Thanks for reading, Lori. It’s also miraculous too– he, and all teachers, keep getting up, heading into the classroom, hanging out with their kids. I hope I get to be someone who can support this teacher, or others. We just need to stick together….
No matter where we are in the world, we are having the same conversations, similar thoughts. Recently, my colleague and I were talking about best practices. In my home, I have younger kids and intermediate/middle school kids. They are trying to be sporty, so I remind them often that practice makes us better. I talked about this idea of practice alongside the idea of best practice (in teaching). As much as I know that I am an exponentially better teacher than I was 10 years ago, I also expect to continue to practice, following what research says in the best way to practice, in order to continually improve.
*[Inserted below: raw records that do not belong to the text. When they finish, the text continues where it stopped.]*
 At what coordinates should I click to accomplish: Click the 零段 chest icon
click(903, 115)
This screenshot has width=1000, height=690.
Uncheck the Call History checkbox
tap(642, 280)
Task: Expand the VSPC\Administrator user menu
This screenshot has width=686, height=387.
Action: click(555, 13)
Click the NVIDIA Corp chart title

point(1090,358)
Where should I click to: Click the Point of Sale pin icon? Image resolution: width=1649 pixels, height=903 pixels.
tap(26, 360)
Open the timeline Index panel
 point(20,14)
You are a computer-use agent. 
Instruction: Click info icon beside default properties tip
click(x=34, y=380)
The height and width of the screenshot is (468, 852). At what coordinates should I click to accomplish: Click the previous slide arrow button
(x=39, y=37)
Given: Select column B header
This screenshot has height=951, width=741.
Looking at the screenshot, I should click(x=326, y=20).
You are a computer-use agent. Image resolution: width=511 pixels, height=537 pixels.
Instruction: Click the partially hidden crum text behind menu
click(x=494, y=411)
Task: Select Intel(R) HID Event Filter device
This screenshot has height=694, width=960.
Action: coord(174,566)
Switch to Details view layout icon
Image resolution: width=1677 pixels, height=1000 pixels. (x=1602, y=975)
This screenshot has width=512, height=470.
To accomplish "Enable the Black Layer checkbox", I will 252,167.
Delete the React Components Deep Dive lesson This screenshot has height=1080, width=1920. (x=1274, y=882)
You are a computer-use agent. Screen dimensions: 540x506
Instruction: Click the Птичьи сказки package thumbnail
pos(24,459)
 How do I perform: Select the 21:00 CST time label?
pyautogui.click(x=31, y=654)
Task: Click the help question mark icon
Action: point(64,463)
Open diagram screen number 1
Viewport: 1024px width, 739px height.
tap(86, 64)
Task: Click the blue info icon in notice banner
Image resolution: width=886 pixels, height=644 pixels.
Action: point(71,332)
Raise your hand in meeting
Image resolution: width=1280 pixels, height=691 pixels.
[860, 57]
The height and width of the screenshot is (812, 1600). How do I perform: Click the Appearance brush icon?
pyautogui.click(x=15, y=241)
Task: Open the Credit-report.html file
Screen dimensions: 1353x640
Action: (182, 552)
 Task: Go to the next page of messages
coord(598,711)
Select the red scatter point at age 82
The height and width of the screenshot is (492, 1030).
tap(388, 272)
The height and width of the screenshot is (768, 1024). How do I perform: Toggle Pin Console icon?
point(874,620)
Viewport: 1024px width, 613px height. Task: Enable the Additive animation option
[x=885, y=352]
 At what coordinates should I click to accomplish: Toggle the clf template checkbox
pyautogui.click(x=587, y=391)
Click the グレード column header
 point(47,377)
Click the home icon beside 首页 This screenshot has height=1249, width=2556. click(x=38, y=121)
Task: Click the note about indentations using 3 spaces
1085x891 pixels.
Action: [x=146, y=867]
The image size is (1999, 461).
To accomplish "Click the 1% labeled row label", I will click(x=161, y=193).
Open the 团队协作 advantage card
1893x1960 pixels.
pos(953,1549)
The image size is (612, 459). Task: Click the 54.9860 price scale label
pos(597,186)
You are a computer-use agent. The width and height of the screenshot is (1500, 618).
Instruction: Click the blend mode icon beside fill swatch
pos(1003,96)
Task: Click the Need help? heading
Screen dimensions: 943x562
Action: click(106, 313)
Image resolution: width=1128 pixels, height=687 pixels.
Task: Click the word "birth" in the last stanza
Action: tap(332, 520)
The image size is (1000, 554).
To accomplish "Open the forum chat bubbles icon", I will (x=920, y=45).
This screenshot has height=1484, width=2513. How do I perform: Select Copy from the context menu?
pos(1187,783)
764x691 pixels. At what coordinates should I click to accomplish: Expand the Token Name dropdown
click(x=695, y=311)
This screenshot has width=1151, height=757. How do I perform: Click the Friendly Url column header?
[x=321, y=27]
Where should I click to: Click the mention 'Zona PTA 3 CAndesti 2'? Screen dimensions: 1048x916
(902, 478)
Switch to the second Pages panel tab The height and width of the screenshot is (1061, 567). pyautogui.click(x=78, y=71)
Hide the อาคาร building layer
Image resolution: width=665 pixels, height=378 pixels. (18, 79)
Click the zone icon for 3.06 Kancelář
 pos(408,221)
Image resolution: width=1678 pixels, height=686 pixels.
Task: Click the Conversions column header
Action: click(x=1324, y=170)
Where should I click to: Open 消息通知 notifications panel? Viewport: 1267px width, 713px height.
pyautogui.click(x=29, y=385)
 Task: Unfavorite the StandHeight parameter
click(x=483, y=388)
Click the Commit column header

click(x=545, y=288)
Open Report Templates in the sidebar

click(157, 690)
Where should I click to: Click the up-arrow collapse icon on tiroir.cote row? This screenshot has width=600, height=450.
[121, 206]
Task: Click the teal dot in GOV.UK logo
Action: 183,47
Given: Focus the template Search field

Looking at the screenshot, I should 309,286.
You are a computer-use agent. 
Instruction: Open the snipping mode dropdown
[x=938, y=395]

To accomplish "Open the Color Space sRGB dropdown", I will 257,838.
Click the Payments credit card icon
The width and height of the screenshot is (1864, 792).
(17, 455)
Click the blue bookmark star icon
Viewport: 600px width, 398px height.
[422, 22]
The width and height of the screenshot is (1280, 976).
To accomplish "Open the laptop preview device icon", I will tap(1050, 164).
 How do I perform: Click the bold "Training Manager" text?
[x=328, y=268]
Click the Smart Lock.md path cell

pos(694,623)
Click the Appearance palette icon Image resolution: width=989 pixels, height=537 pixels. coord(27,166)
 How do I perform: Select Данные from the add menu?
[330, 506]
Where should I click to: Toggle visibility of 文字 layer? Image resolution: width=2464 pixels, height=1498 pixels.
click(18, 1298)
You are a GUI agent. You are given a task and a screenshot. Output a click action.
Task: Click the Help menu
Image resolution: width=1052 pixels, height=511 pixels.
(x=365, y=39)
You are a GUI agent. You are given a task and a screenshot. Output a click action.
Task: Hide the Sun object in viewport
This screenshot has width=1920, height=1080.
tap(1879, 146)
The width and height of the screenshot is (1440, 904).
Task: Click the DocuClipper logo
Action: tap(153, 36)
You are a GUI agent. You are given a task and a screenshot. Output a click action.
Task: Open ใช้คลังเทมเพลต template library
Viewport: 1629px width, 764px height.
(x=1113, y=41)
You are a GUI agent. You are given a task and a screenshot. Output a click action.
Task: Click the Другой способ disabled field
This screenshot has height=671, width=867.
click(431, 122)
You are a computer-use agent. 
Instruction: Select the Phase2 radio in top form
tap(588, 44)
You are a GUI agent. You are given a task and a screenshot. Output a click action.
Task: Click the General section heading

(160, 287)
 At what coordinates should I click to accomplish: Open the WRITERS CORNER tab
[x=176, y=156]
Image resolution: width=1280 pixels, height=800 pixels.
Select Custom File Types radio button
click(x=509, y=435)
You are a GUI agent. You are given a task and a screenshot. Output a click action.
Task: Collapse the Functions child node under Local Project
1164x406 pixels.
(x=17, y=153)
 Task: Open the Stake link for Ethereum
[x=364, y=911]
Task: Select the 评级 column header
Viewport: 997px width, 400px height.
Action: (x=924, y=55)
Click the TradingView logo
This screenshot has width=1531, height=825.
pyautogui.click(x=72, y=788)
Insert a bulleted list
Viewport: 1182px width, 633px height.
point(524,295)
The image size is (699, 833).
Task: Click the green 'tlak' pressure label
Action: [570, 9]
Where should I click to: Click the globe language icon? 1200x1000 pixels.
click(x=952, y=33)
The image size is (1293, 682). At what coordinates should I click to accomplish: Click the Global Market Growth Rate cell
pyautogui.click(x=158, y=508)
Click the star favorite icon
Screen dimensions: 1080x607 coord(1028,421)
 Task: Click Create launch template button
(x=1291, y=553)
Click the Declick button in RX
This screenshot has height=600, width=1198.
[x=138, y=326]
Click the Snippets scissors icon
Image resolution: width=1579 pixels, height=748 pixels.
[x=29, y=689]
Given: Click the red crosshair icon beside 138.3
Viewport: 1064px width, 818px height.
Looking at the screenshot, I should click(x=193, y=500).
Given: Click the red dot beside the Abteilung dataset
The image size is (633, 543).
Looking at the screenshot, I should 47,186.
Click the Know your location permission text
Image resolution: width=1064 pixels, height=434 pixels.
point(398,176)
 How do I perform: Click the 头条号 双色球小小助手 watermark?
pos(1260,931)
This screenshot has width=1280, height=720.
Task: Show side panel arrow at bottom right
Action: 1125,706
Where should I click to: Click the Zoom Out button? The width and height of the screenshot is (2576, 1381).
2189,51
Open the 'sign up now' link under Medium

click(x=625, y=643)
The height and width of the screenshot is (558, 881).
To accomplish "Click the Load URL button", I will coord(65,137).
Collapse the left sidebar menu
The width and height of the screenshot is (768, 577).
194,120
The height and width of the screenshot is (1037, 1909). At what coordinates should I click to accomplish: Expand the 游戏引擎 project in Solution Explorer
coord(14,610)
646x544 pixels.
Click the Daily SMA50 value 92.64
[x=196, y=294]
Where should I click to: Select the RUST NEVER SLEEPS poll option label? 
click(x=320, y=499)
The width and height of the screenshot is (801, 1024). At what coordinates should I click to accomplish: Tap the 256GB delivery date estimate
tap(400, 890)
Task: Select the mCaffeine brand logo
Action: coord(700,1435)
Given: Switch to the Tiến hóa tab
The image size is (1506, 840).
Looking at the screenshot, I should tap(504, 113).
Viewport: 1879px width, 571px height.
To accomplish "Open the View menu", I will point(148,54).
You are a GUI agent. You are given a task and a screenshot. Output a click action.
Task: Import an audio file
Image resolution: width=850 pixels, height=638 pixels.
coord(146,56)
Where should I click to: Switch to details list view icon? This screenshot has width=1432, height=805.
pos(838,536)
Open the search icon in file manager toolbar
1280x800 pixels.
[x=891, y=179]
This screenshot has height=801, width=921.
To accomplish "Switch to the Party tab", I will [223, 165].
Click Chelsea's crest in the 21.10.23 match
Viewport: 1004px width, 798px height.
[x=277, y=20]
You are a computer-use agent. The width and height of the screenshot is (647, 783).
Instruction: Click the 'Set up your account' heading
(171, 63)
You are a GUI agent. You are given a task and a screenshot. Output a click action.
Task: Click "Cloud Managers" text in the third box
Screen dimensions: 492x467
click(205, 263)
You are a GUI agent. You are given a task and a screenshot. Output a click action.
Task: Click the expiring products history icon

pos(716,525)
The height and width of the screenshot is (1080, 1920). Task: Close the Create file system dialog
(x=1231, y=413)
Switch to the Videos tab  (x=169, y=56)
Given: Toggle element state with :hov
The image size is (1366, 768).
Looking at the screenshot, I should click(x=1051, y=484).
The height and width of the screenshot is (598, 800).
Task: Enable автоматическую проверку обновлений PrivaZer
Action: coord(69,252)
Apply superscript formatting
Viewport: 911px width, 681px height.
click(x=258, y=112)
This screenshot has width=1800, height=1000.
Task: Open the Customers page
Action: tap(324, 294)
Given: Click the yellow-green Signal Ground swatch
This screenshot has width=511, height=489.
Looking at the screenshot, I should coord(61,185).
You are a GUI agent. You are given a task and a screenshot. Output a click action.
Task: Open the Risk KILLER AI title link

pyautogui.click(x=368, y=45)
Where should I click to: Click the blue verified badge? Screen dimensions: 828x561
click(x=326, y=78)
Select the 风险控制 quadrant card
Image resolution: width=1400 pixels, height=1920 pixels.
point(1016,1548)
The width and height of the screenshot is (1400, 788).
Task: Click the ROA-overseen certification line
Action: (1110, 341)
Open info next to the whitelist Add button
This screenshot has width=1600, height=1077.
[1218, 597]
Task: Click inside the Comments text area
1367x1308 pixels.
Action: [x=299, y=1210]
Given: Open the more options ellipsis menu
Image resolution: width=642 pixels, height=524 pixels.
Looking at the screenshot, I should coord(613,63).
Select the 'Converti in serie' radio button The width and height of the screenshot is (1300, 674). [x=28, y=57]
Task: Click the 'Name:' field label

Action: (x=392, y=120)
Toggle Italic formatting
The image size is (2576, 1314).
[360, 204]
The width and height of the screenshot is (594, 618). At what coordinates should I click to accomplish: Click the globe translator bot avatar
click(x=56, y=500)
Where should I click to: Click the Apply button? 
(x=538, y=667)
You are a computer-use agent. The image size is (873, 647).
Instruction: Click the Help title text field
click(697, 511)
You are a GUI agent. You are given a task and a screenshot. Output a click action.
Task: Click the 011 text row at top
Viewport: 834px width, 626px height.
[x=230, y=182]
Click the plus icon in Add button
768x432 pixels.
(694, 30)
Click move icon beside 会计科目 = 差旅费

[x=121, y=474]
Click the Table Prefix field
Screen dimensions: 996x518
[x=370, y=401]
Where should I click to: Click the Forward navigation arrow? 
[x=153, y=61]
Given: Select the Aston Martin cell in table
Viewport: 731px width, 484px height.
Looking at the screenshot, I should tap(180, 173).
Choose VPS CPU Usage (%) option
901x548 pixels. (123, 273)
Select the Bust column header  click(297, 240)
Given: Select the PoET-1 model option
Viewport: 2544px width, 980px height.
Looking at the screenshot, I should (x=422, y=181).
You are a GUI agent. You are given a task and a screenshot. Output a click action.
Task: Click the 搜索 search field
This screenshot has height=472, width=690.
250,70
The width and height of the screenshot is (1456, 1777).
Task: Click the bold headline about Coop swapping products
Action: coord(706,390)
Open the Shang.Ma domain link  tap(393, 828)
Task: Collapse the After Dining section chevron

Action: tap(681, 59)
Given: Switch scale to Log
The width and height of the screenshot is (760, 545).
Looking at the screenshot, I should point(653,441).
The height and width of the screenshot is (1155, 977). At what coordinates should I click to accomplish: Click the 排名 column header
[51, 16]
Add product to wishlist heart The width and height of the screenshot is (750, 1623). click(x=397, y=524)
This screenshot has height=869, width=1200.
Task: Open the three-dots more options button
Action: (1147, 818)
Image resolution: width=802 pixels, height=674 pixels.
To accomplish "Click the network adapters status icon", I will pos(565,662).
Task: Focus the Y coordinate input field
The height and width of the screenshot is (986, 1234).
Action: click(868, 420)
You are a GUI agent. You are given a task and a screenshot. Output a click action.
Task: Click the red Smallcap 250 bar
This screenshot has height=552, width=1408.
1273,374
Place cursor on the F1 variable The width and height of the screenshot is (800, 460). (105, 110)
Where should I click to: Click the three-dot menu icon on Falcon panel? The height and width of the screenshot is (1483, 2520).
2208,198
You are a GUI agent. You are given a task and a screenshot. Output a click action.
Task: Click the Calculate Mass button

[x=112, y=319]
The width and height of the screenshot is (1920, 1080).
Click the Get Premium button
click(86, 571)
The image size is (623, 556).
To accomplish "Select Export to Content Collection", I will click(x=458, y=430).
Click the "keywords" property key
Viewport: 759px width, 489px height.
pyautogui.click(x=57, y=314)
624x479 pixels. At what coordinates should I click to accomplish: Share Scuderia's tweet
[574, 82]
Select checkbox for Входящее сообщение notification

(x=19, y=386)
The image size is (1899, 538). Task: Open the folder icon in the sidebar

Thanks for sharing and spurring on my thinking.
Thanks, Emily. I love your sports-practice analogy. I’m also glad for the ongoing nature of research– new knowledge inspires us to re-see, re-think, and re-envision. I don’t ever want to get stuck in something just because it’s supposedly best.
Teaching is so highly contextual that the concept of “best practice” is usually an irrelevant distraction.
Your young friend sounds like he has good teaching bones. I hope he continues to find support and learns to look for the roses that sometimes spring up in the concrete’s cracks.